What you will do.
Rewrite the material below, swapping "location" for "position" and changing nothing else. Omit the pictures from your version.

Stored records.

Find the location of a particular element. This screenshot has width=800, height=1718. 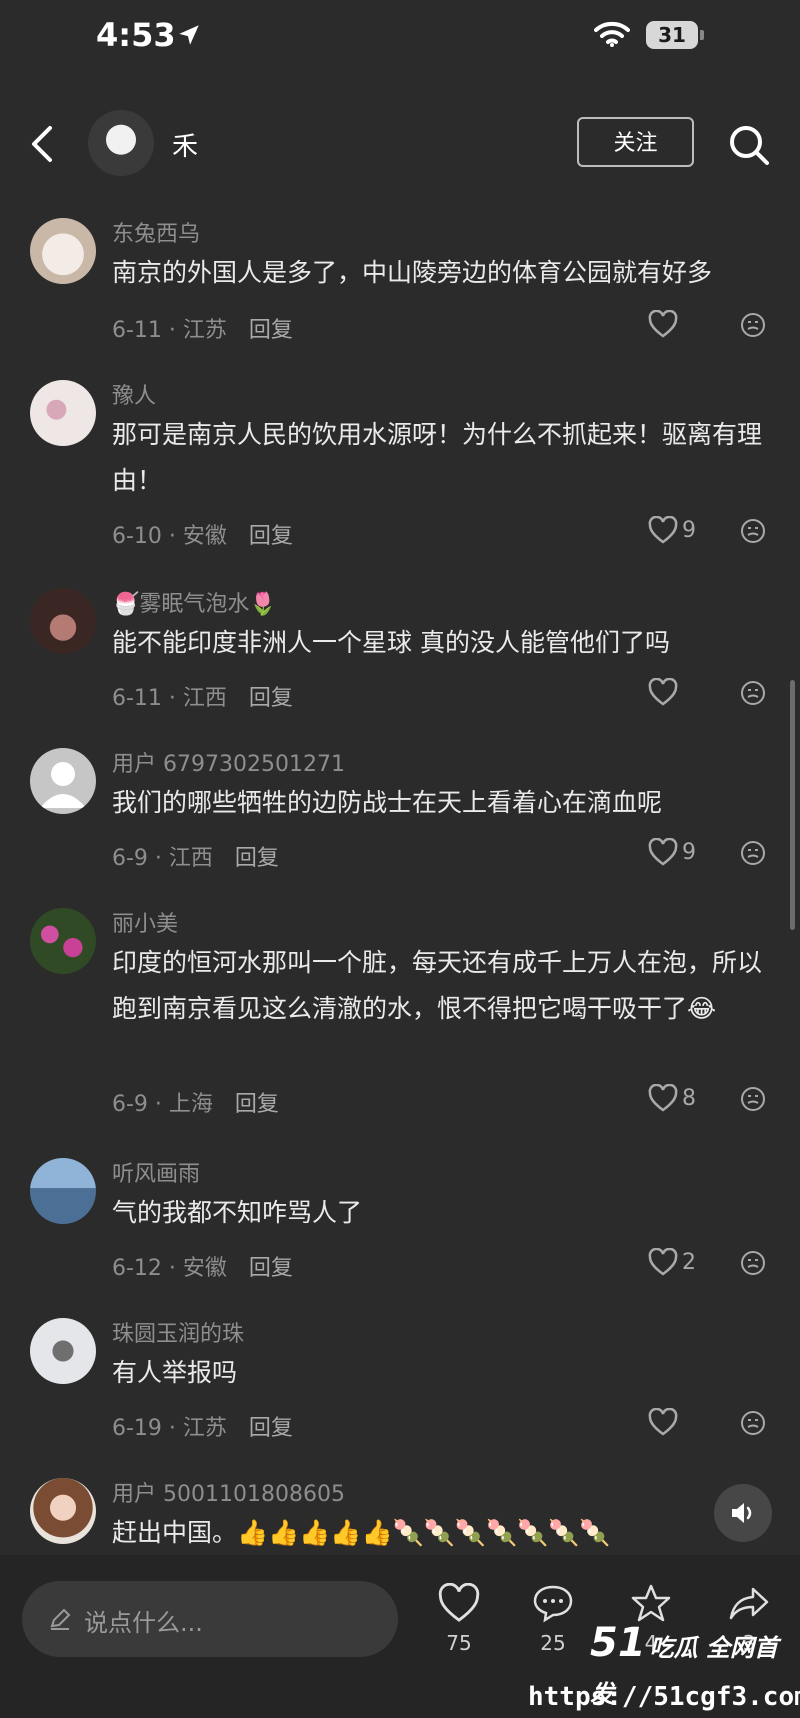

commenter-name: 东兔西乌 is located at coordinates (156, 232).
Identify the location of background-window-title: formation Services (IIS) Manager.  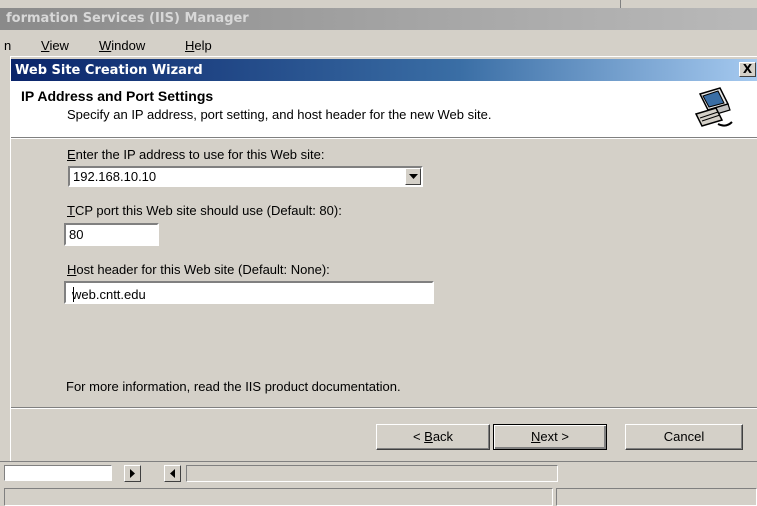
(128, 18).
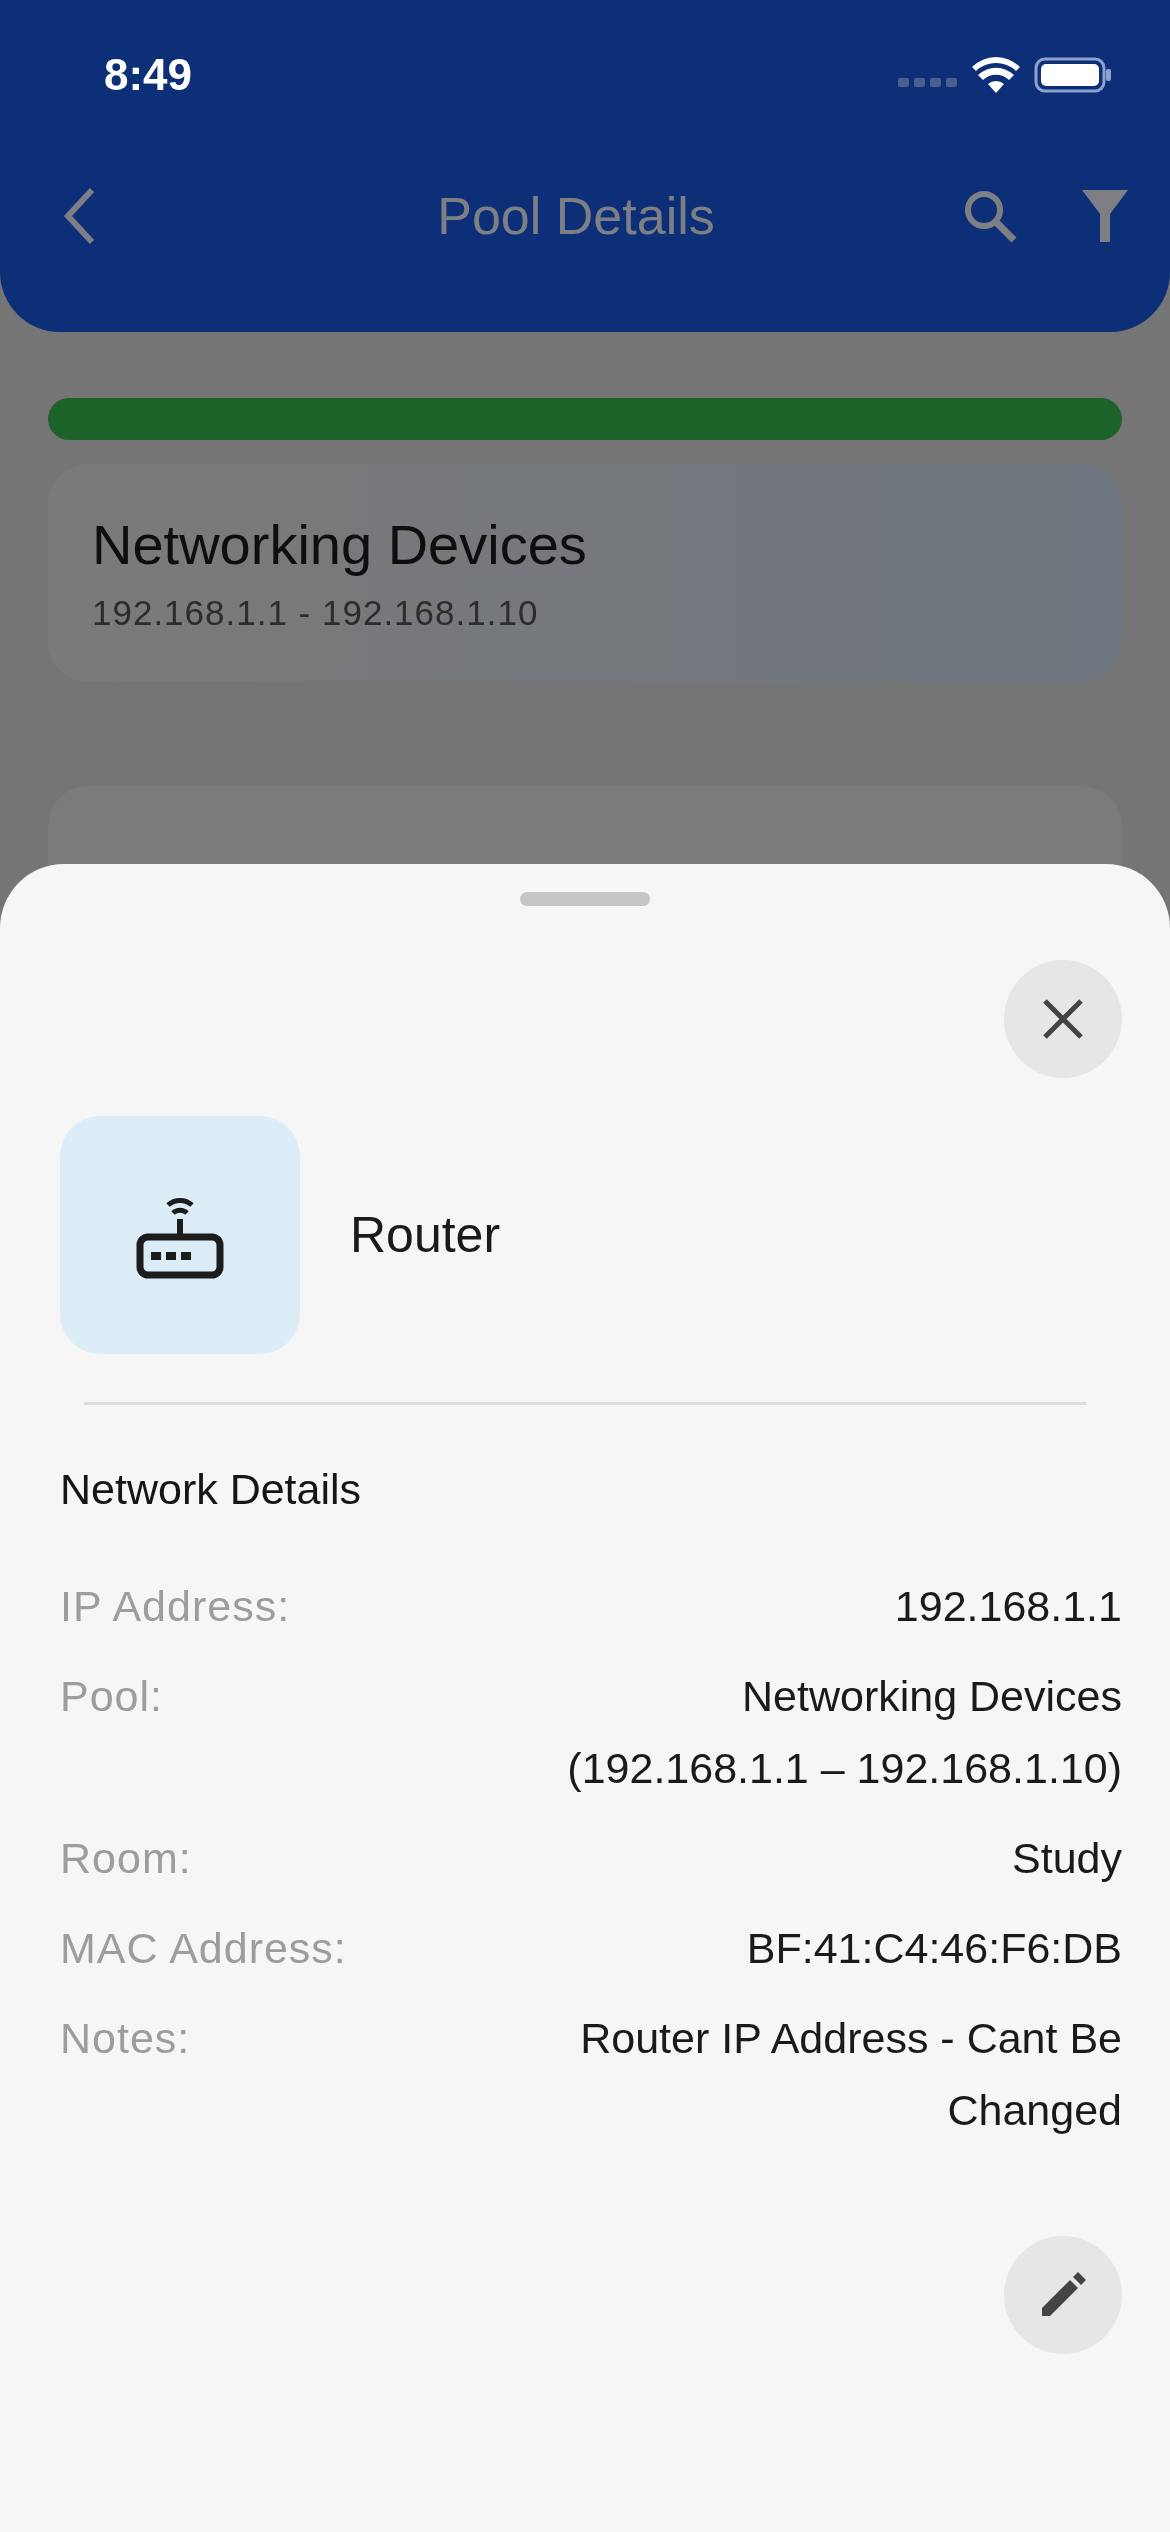 This screenshot has width=1170, height=2532. I want to click on detail-label: MAC Address:, so click(204, 1948).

Reply.
Find the position of a particular element. This screenshot has width=800, height=1718. 

commenter-name: 东兔西乌 is located at coordinates (156, 232).
Identify the position of background-window-title: formation Services (IIS) Manager.  
(128, 18).
 This screenshot has width=1170, height=2532. I want to click on detail-label: MAC Address:, so click(204, 1948).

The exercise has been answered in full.